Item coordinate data
_ _ _ _

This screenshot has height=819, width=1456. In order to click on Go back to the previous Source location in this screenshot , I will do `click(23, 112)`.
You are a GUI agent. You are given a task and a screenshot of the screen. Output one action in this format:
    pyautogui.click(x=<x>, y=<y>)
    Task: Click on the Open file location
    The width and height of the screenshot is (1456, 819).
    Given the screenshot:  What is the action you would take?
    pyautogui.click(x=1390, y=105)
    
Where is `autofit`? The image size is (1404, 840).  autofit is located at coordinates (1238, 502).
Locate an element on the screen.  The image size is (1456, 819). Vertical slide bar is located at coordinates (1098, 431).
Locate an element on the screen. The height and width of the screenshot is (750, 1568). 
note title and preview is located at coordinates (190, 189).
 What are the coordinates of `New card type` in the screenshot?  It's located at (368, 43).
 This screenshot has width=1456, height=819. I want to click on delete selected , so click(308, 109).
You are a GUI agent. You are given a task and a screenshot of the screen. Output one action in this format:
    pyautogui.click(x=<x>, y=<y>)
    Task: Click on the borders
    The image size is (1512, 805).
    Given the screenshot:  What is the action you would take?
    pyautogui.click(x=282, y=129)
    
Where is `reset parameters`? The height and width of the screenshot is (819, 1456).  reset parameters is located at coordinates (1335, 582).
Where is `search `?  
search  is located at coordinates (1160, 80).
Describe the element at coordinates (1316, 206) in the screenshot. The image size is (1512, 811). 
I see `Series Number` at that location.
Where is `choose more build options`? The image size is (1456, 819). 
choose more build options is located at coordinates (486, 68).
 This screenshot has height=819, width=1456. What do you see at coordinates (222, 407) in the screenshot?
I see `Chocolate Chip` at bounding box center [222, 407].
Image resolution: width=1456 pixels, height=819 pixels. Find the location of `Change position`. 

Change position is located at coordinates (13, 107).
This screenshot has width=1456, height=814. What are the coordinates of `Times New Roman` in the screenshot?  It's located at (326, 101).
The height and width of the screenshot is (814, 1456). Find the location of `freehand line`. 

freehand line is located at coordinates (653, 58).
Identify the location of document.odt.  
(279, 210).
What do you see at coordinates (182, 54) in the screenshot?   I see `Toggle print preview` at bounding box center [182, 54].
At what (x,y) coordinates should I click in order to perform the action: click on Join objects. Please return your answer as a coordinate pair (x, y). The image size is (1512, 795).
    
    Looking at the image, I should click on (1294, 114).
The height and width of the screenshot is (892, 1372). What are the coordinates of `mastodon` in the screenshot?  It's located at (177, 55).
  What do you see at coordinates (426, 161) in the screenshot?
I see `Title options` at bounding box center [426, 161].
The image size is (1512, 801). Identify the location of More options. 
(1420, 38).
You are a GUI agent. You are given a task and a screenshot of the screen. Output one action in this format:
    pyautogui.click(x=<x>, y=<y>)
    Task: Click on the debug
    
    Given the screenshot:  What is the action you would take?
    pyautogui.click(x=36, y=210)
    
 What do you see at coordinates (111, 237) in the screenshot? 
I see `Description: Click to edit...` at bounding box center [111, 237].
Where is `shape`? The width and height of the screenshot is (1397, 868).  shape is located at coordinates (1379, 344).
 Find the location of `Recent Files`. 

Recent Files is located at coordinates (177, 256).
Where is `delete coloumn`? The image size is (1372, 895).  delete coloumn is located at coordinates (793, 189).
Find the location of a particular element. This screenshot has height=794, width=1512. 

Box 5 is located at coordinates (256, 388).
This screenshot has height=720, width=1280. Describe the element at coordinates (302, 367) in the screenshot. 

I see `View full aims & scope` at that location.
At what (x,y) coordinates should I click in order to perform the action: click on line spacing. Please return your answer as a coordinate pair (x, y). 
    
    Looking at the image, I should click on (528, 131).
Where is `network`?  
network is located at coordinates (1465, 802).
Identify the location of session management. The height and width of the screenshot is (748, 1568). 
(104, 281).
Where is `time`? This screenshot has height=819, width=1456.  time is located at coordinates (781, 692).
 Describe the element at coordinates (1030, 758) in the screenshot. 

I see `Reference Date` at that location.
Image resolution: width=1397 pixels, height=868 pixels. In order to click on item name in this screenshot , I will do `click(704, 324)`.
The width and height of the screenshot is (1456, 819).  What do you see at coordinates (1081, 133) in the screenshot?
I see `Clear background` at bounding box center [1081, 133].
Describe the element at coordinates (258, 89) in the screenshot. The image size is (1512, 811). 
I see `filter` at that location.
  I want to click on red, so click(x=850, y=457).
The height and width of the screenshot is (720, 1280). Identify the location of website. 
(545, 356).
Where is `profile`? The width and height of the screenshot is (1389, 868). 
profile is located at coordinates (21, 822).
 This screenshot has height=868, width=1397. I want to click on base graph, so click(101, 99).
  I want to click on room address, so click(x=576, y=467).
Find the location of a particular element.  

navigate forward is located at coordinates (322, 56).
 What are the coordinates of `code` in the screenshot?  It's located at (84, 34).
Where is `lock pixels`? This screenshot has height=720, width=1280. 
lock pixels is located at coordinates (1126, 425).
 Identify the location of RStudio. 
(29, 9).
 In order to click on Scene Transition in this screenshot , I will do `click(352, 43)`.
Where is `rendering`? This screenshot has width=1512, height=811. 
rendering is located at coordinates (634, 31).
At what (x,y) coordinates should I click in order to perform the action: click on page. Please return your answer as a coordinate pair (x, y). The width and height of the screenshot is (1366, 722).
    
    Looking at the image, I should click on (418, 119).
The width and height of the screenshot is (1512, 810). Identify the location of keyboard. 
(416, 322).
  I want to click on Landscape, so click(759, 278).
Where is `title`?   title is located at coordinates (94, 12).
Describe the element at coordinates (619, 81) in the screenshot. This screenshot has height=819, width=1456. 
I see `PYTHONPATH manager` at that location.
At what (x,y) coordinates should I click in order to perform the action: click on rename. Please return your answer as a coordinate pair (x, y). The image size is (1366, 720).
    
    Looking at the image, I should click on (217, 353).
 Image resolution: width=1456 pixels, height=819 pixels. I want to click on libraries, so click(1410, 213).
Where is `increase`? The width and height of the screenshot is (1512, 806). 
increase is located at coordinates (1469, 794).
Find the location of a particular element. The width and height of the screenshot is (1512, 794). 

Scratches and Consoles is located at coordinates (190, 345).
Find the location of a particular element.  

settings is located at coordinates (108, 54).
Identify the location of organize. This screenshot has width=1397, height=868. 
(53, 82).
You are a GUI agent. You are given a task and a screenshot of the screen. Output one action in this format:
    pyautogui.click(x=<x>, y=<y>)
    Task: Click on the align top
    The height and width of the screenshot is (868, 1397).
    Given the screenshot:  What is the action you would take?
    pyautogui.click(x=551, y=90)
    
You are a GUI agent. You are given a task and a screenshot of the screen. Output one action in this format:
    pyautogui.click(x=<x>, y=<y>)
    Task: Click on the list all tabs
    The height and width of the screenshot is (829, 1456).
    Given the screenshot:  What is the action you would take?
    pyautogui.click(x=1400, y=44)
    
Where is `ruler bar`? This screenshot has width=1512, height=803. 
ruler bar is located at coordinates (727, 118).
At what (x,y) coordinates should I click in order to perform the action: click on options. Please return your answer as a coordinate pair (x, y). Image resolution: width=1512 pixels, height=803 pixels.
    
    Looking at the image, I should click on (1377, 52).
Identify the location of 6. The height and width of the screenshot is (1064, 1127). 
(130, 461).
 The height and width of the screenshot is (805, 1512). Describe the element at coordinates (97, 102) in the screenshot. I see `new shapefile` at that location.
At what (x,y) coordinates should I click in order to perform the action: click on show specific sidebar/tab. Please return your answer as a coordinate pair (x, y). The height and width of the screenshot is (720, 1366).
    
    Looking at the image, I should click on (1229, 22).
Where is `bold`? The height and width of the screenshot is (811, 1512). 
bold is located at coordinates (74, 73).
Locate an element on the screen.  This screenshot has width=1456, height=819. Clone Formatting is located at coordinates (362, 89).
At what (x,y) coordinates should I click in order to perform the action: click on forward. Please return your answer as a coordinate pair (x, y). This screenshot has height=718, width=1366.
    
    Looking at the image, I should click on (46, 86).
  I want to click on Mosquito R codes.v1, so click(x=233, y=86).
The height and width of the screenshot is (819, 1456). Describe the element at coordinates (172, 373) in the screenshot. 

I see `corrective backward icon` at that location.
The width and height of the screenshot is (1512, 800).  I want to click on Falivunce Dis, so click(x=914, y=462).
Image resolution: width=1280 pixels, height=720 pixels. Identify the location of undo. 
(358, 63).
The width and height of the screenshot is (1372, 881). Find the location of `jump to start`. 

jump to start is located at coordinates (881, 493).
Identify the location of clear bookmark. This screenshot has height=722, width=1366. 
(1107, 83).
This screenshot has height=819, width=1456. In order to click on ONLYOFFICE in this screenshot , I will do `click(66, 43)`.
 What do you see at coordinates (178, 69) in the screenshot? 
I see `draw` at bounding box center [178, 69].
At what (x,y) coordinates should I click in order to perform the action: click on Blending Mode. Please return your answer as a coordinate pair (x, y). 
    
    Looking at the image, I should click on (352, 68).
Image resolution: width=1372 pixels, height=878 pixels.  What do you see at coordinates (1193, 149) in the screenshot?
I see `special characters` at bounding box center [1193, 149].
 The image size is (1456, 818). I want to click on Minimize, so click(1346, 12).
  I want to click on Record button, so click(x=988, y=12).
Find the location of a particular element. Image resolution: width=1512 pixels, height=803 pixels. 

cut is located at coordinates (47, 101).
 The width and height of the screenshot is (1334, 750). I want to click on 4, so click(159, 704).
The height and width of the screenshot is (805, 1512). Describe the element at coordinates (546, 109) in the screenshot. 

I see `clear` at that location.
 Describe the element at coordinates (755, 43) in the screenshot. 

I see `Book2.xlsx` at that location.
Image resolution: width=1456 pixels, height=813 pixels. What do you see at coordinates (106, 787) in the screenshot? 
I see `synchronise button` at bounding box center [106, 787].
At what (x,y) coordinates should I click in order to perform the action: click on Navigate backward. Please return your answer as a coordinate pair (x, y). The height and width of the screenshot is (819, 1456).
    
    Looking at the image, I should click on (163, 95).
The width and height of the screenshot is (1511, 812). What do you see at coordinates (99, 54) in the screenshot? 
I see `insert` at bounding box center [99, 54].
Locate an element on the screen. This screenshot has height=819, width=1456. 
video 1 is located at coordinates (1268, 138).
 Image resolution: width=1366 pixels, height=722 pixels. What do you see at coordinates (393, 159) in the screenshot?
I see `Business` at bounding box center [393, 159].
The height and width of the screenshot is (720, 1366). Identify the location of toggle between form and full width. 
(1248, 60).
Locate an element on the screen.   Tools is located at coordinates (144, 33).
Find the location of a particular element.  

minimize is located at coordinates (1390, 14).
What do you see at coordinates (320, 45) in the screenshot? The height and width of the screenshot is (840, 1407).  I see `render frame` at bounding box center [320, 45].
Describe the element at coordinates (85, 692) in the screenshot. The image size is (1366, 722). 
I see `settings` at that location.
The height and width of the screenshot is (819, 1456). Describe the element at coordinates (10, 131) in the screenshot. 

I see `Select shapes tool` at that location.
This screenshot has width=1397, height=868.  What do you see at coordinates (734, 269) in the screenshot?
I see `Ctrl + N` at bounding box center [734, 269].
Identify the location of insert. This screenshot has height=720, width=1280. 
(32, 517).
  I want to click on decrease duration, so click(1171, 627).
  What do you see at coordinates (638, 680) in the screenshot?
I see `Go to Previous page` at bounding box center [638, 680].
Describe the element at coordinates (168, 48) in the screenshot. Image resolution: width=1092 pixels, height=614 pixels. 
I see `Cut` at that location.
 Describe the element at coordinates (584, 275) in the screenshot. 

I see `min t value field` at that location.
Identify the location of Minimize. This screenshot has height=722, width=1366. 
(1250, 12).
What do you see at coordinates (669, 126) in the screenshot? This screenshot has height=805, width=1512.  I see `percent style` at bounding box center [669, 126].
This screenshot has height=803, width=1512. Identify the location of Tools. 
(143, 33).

_ _ _ _

WORK INSTRUCTIONS => Convert the material above, from its first line through the line containing "pyautogui.click(x=1390, y=105)", inclusive, into a Markdown table with the columns "Row" and "Line". Omit blank lines.

IN RESPONSE =>
| Row | Line |
|---|---|
| 1 | This screenshot has height=819, width=1456. In order to click on Go back to the previous Source location in this screenshot , I will do `click(23, 112)`. |
| 2 | You are a GUI agent. You are given a task and a screenshot of the screen. Output one action in this format: |
| 3 |     pyautogui.click(x=<x>, y=<y>) |
| 4 |     Task: Click on the Open file location |
| 5 |     The width and height of the screenshot is (1456, 819). |
| 6 |     Given the screenshot:  What is the action you would take? |
| 7 |     pyautogui.click(x=1390, y=105) |